Of course, this priest might not be Father Dusseault at all. Drew had never met the man. That afternoon, he’d phoned the priest at his Vatican office and asked for an appointment.

“What did you wish to speak with me about?” a smooth voice with a slight French accent had asked.

“Cardinal Pavelic,” Drew had said.

“You’ll have to be more specific. If this is about the cardinal’s disappearance, I’ve already had one reporter here today, and I told him what I’m telling you. We have no information. Talk to the police.”

“I’m not a reporter,” Drew had said. “And I don’t think you should tell me to see the police. It might make trouble for you.”

“I haven’t the faintest idea what you’re—”

“You asked for something specific. Try this. Two assassins are looking for the cardinal. The sons of Nazi SS men from World War Two. Their fathers reported directly to Hitler. Does that spark your interest?”

The line had been silent for a moment. “Ridiculous,” Father Dusseault had said. “What would make you imagine—?”

“Not on the phone.
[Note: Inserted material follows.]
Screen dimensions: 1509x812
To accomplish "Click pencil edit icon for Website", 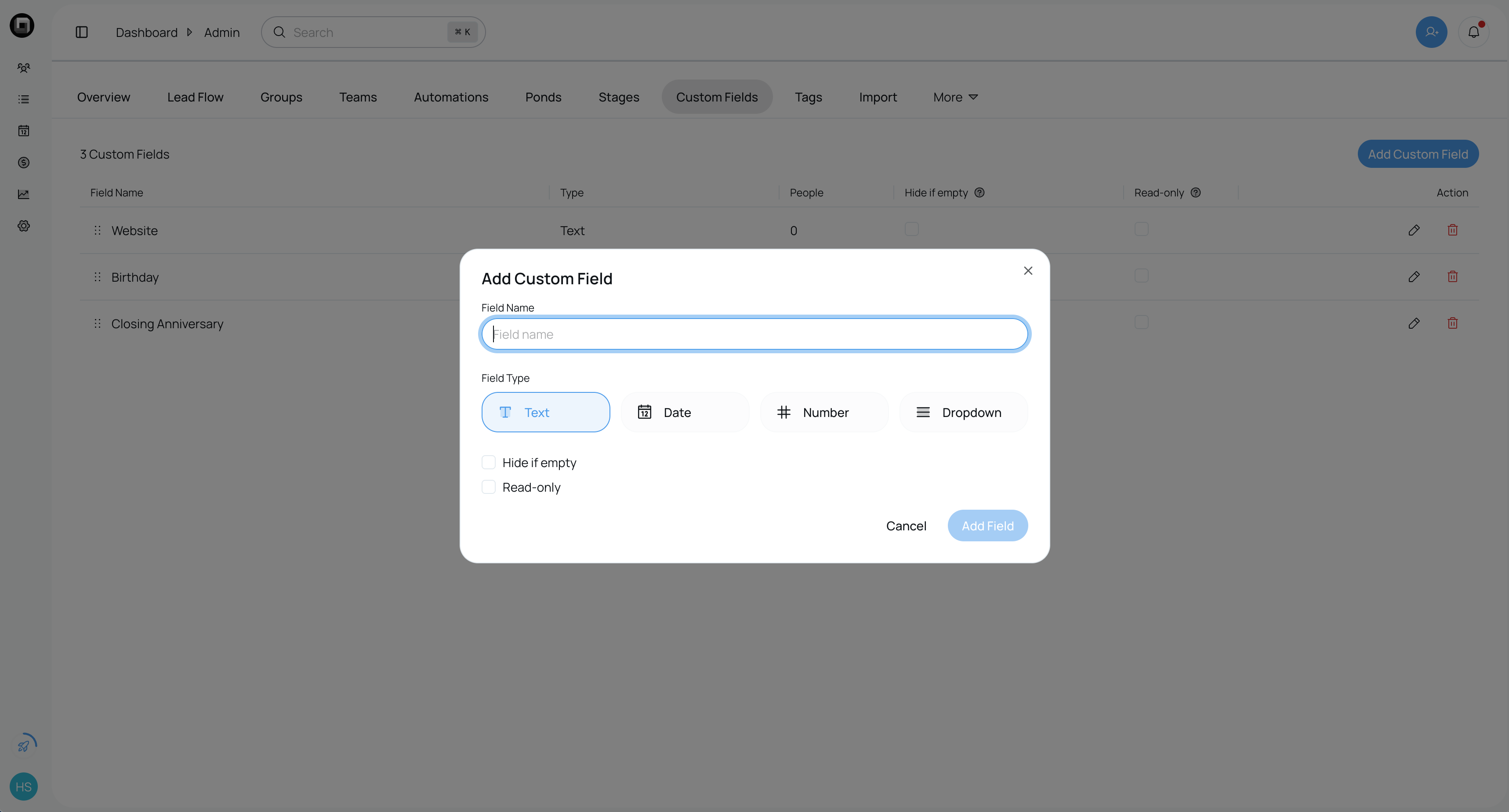I will pyautogui.click(x=1414, y=230).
I told you I want an appointment. In private. As soon as possible. Tonight.”

“Who
is
this?”

“Sorry,” Drew had answered.

“You expect me to trust an anonymous voice on the phone? To meet you in secret and talk about assassins?”

Father Dusseault’s outburst had seemed more calculated than spontaneous. Drew had decided to test him. “If you want a character reference, I can direct you to a Fraternity.”

Again the line had been silent.

Encouraged, Drew had tested him further, beginning the Fraternity’s recognition code.
“Dominus vobiscum.”

“I don’t understand why you told me that.”

“Surely, Father, you recognize a quotation from the Latin mass.”

“Of course. ‘The Lord be with you.’”

“Et cum spiritu tuo.”

“That’s right. ‘And with your spirit.’
Deo gratias.”
Drew had held his breath, waiting for the last part of the Fraternity’s recognition code.

“ ‘Thanks be to God.’ Amen.”

Drew had exhaled silently. The code had been completed. “There’s a Spanish-galleon fountain in the Vatican gardens.”

The reference to the fountain was also a test. Several days ago, when Drew and Arlene had disguised themselves as a priest and a nun to meet Father Sebastian at the Vatican gardens, that fountain had been their rendezvous. It was where Father Victor, the member of the Fraternity who’d sent Arlene to find Drew in Egypt, had been shot.